APPLICATION OF ADVANCED PH CONTROL ALGORITHMS TO CSTR SYSTEMS

Abstract

In this study, several advanced pH control algorithms developed recently were evaluated using a computer-controlled laboratory scale continuous stirred tank reactor (CSTR). The reference of performance was a digital PI controller tuned optimally. This performance was compared, in terms of peak error, settling time and integral of absolute error (IAE), with control based on strong acid equivalent, gain scheduling, nonlinear internal model control (NIMC) and robust nonlinear control law (RNCL). Strong acid equivalent Y, which forms a new linear control objective, was found to perform better than the control objective based on pH. This signifies the strong acid equivalent to be a more direct measure of the acidity of the system.

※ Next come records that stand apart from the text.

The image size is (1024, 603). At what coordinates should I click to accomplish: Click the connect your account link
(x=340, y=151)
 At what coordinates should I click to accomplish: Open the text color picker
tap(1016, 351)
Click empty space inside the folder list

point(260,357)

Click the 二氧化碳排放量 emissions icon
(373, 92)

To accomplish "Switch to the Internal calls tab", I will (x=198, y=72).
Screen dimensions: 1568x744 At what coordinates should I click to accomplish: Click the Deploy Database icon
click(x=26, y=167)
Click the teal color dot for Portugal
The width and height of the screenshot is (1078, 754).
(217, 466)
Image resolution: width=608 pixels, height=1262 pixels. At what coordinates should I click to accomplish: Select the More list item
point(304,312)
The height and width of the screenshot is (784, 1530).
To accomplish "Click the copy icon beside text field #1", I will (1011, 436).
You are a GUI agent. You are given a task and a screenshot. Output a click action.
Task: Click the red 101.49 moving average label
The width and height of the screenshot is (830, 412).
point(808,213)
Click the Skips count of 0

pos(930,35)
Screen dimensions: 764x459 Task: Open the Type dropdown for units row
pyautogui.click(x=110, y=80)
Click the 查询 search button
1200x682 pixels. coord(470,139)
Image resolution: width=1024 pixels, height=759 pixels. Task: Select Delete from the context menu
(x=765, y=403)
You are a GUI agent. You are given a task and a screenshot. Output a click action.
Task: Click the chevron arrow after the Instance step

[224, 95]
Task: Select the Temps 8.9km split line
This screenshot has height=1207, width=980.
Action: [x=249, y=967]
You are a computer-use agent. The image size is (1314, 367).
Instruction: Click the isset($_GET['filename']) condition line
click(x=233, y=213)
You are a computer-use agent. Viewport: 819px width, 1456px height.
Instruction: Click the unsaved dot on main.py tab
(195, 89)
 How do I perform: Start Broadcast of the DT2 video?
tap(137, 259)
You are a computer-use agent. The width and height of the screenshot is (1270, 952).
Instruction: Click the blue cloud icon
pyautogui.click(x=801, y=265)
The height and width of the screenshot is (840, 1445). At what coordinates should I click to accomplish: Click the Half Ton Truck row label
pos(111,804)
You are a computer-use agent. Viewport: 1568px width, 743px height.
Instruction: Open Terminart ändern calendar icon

A gain scheduling technique resulting in a nonlinear PI controller was applied to both Y-based and pH-based control to further improve the perfomance. The associated variable gain controller was developed based on a set of first order-dead time models of the process in such a way that the controller gain could be varied nonlinearly with change in magnitude of the controlled variable (i.e. pH or Y). NIMC was found to be too sensitive to modeling errors and under the conditions tested, led to a steady state offset. The adaptive mechanism in RNCL was able to correct this problem, and this control algorithm yielded the best performance relative to all others under the same specified operating conditions. RNCL may be system-specific but it provides the essential framework for developing adaptive, nonlinear model-based controllers for other nonlinear processes as well.